WORK TO BE COMPLETED - Give the lines below again exactly, starting with the line that holds "How do I perform: Collapse" and going on through the line that holds "You are a GUI".

EXTRACTED DATA -
::::

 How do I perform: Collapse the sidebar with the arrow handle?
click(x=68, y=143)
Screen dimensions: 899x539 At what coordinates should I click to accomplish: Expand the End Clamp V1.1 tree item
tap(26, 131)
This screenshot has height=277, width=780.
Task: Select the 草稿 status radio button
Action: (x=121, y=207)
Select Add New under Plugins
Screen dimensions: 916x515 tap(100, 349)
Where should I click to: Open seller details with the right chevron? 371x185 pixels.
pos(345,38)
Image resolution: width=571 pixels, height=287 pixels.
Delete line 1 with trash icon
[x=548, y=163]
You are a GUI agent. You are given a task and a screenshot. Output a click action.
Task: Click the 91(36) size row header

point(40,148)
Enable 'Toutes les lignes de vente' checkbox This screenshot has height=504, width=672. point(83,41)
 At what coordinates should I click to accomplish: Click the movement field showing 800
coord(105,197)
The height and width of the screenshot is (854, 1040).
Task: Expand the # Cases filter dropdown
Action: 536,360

::::

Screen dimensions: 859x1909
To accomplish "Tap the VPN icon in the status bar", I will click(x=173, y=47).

::::

RESPONSE FOR THIS EXERCISE -
 How do I perform: Collapse the sidebar with the arrow handle?
click(x=68, y=143)
Screen dimensions: 899x539 At what coordinates should I click to accomplish: Expand the End Clamp V1.1 tree item
tap(26, 131)
This screenshot has height=277, width=780.
Task: Select the 草稿 status radio button
Action: (x=121, y=207)
Select Add New under Plugins
Screen dimensions: 916x515 tap(100, 349)
Where should I click to: Open seller details with the right chevron? 371x185 pixels.
pos(345,38)
Image resolution: width=571 pixels, height=287 pixels.
Delete line 1 with trash icon
[x=548, y=163]
You are a GUI agent. You are given a task and a screenshot. Output a click action.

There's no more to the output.